Sabah 7 de kalktık. 7:30 da dışarı çıkıp 12 saatten fazla yürüdük... invalides
ten başladık, eiffel in tepesine çıktık- müthişti-, tiyatroyu gezdik -mimari
bir sergiye şöyle baktık - zafer anıtına ordan champ-elysee, concorde meydanı,
louvre -monalisa-, notre dame içine de girdik sonra da işimiz bitti- dilimiz
dışardaydı artık.. sacre coeur a gidemedik, hem çok üşümüştük hem de çok
yorulmuştuk en son ayaklarımı hissedemiyordum zaten...
bugün
işe gitmedik evdeyim ben şimdi...
04 Şubat 2010
Ablamlarla kayak tatili
planlıyoruz gene, Deniz ODTÜ’nün Uludağ’daki tesisleri için başvuru yaptı.
Banu:
Deniz,
bu başvuru kabul edildi mi?

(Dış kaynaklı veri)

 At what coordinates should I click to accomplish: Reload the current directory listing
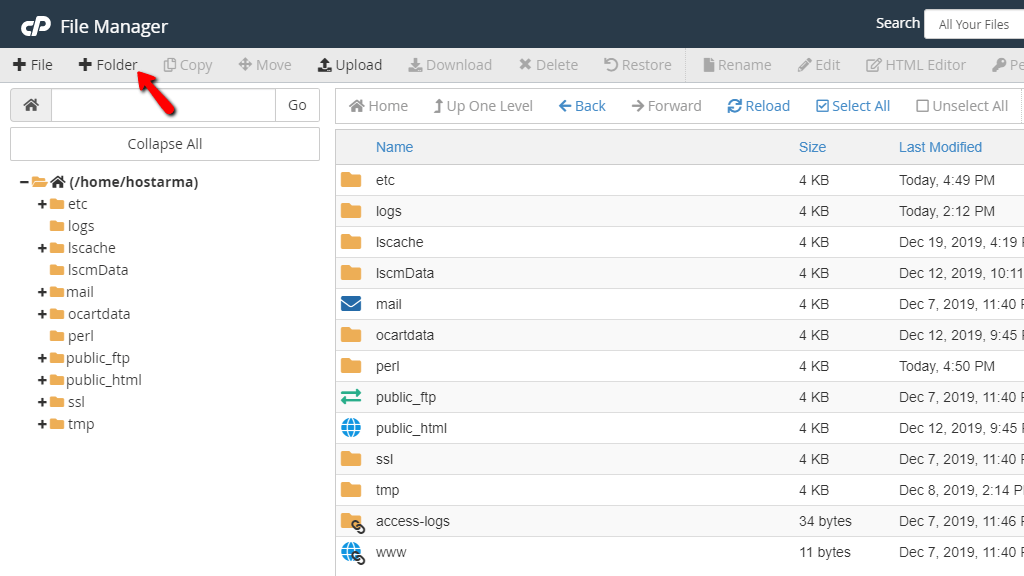click(x=758, y=105)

Diyeceksin ki neden soruyorsun, daha dün bir bugün
iki, ancak, bu başvurudan benim anladığım hepimiz aynı odada kalıyoruz, çünkü
kaç oda istediğimize dair bir soru olmadığı gibi sen de açıklamaya “2 adet oda
istiyorum” dememişin, oradaki “...odaların birine ek yatak” lafından, aklı
başında insanların çıkarım yapabileceğini düşünmüş olabilirsin ama ben o kadar
emin değilim, yani tamam ODTÜ’nün bir organizasyonu bu ama, bu formlara bakma işini
de ODTÜ İşletme mezunu birine vermemiş olabilirler.
Ayrıca
Deniz’ciğim, başvuru formunda, beraberinde getireceği kişilerin başvuru
sahibinin nesi olduğunu anlamak için doldurulmasının istendiğini tahmin ettiğim
“Yakınlık Derecesi” sütununda, baldızı ve bacanağı için “eşimin kardeşi”, ve “eşi”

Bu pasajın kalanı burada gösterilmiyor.